Both the BCVA and the GA lesion area remained stable over the 12-week course. The mean IOP 15 minutes after the treatment increased transiently by about 5 mm Hg and returned to the baseline level after 1 hour and remained there through the follow-up.
Wykoff noted that the mean serum pharmacokinetics of the study drug was linear and dose-proportional with low accumulation across the single-dose cohorts and in cohort 4 after every-4-week repeat intravitreal dosing.
The serum exposure of the study drug was below concentrations that produce systemic complement inhibition at the highest study dose.
Following the 15-mg dose, the drug was predicted to achieve more than 90% C3 target engagement in the eye for 7 weeks after 1 intravitreal dose based on the pharmacokinetics/pharmacodynamics model.
“The modeling supports investigating an every-8-week intravitreal dosing regimen,” he said.

# [Records supplied]
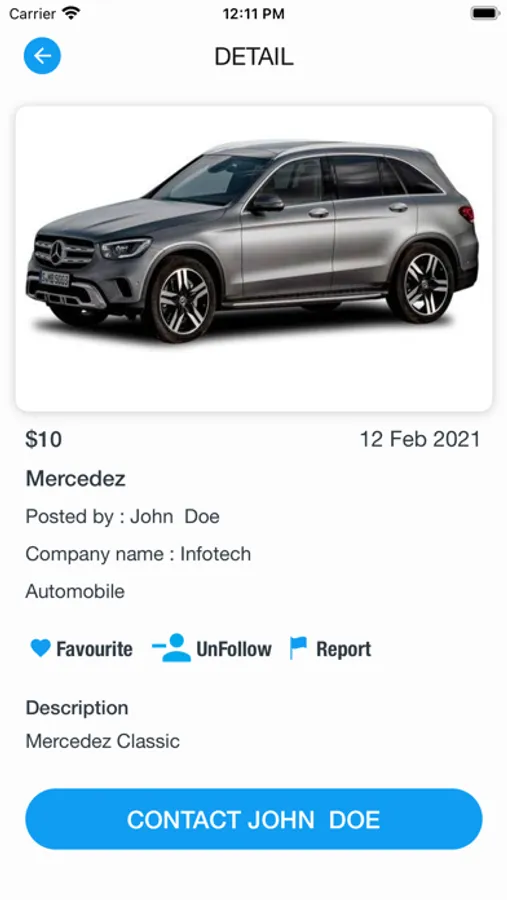Tap the DETAIL screen title

254,56
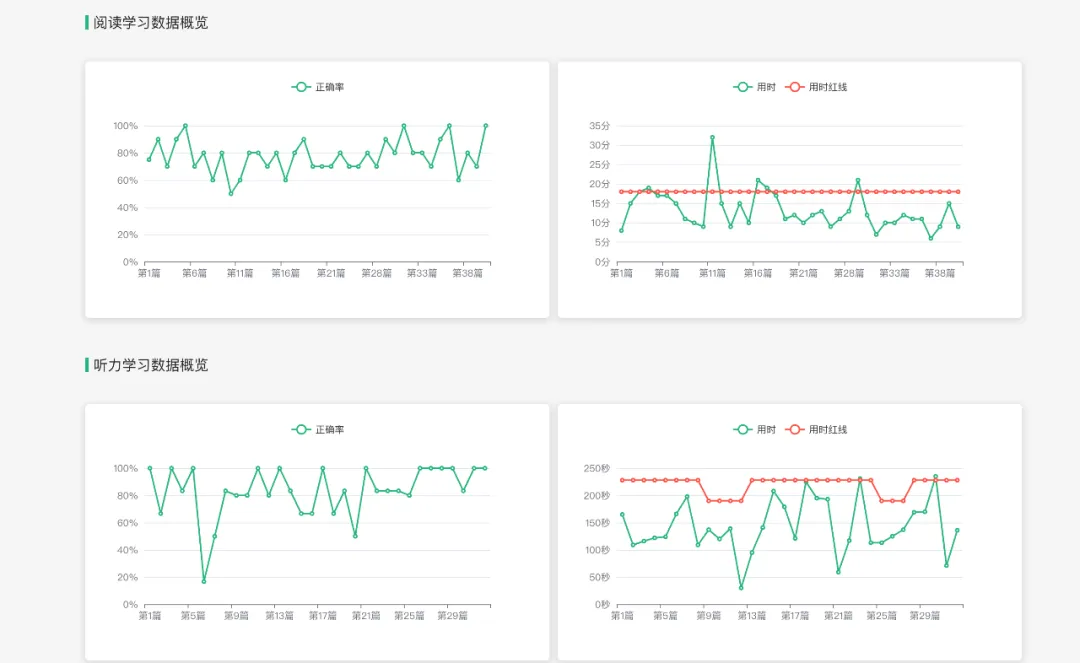Toggle 用时红线 legend in reading time chart
The width and height of the screenshot is (1080, 663).
816,87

# [Study questions]
**1)** Answer these from the drug study text:
(a) How long after treatment did the mean IOP return to baseline?
(b) After the 15-mg dose, for how many weeks was the drug predicted to achieve more than 90% C3 target engagement in the eye?
(c) What dosing regimen does the modeling support investigating?
**2)** Retype word for word the part of the drug study text that opens with the words containing "Both the BCVA" and closes with "repeat intravitreal dosing.".
**3)** Continue the drug study text from where it stops.

# [Responses by task]
**1)**
(a) After 1 hour.
(b) 7 weeks.
(c) An every-8-week intravitreal dosing regimen.

**2)**
Both the BCVA and the GA lesion area remained stable over the 12-week course. The mean IOP 15 minutes after the treatment increased transiently by about 5 mm Hg and returned to the baseline level after 1 hour and remained there through the follow-up.
Wykoff noted that the mean serum pharmacokinetics of the study drug was linear and dose-proportional with low accumulation across the single-dose cohorts and in cohort 4 after every-4-week repeat intravitreal dosing.

**3)**
Moreover, NGM621 serum exposure appeared dose-proportional, indicating linear pharmacokinetics in the studied range. The pharmacokinetics/pharmacodynamics model supports dosing intervals up to 8 weeks.
The trial also found that NGM621 was well tolerated up to 15 mg dosed twice, with no safety signals and no serious adverse drug-related events.
The drug is now in the phase 2 CATALINA study (NCT04465955) of 240 patients randomized to dosing every 4 or 8 weeks compared with sham treatment.
Charles C. Wykoff, MD
This article was adapted from Wykoff’s presentation at the Bascom Palmer Eye Institute Angiogenesis, Exudation and Degeneration 2021 virtual annual meeting. He is a consultant to and performs research for NGM Biopharmaceuticals.